The graph-aware coding system is built in three layers:

  1. Deterministic syntax extraction:
  2. Tree-sitter when the optional parser extras are installed.
  3. Python AST and conservative JavaScript/TypeScript parsing as the default OSS fallback.
  4. Outputs file nodes, symbol nodes, imports, references, and call edges.
  5. Mozaiks contract mapping:
  6. maps files and symbols to module handlers, services, repos, policies, schemas, page components, workflow tools, agents, and declared module actions
  7. links declared module actions to their implementing handler symbols with implements_capability
  8. LLM semantic annotation:
  9. receives a bounded request built from deterministic graph facts
  10. may tag symbols with purpose, domain concepts, side effects, invariants, risk, and likely tests
  11. is advisory metadata only and never becomes the authority for execution, routing, permissions, persistence, secrets, or promotion

It is not the authority for:

  • request routing
  • workflow execution
  • AG2 handoffs
  • module action execution
  • event dispatch
  • permission or entitlement enforcement
  • payment or billing enforcement
  • connector secret storage
  • generated app database access
  • UI route rendering
  • artifact current/draft/promotion state

Those decisions continue to read canonical contracts and stores directly.

Backend Rules

The default OSS implementation can build and query AppContextGraph snapshots without a graph database.
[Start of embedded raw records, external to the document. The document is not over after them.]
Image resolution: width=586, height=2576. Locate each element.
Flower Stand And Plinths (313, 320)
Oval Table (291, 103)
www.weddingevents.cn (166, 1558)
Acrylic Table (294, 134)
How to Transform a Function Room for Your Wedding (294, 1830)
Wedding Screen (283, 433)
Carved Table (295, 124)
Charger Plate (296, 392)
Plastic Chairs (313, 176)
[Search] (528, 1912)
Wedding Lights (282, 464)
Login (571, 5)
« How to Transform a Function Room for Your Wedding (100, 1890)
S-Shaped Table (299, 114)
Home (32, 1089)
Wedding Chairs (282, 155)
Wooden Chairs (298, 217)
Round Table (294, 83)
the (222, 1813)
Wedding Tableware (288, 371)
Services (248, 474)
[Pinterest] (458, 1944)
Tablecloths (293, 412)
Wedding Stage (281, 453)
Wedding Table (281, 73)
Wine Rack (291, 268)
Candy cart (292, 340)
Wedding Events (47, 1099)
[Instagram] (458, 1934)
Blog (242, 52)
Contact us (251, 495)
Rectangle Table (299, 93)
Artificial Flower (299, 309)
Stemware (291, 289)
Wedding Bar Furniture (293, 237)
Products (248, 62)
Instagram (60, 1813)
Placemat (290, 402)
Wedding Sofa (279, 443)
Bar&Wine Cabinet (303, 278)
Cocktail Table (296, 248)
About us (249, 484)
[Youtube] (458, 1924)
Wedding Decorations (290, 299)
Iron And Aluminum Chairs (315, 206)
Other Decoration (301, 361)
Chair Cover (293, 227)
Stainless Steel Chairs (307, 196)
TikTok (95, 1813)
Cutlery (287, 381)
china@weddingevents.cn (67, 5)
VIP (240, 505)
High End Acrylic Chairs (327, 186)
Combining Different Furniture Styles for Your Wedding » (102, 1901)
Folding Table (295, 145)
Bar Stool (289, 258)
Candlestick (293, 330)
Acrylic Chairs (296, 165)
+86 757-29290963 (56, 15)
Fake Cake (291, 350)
FalkorDB support should be optional infrastructure for larger graphs and interactive inspection.

Any graph backend must:

  • mirror canonical AppContextGraph snapshots instead of inventing a separate schema
  • preserve artifact version ids, source refs, checksums, indexed timestamps, and stale status
  • never store connector secrets, raw API keys, tokens, passwords, credentials, or private payloads in graph storage
  • fail as an unavailable context index without changing runtime behavior
  • avoid proprietary provider or hosted-product examples in OSS docs, prompts, tests, and schemas

Build-Sequence UX

The build sequence should surface the Context Graph as managed context rather than asking users to choose an implementation detail.

Recommended UX:

  1. During greenfield generation, show "Context Graph indexing" as an automatic post-artifact step after workflow_bundle and app_bundle creation.
  2. During brownfield adoption, show discovery evidence flowing into the current AppContextVersion and graph snapshot.
  3. In review and refinement, show affected pages, modules, workflows, files, symbols, and risks before a patch is staged.
  4. In settings, allow advanced users to choose the graph backend: embedded/artifact-backed by default, FalkorDB when configured.

Users should not need to understand FalkorDB to build apps. They should see a Context Graph capability. Operators can configure FalkorDB as the backing graph engine when they want larger-scale graph querying or visualization.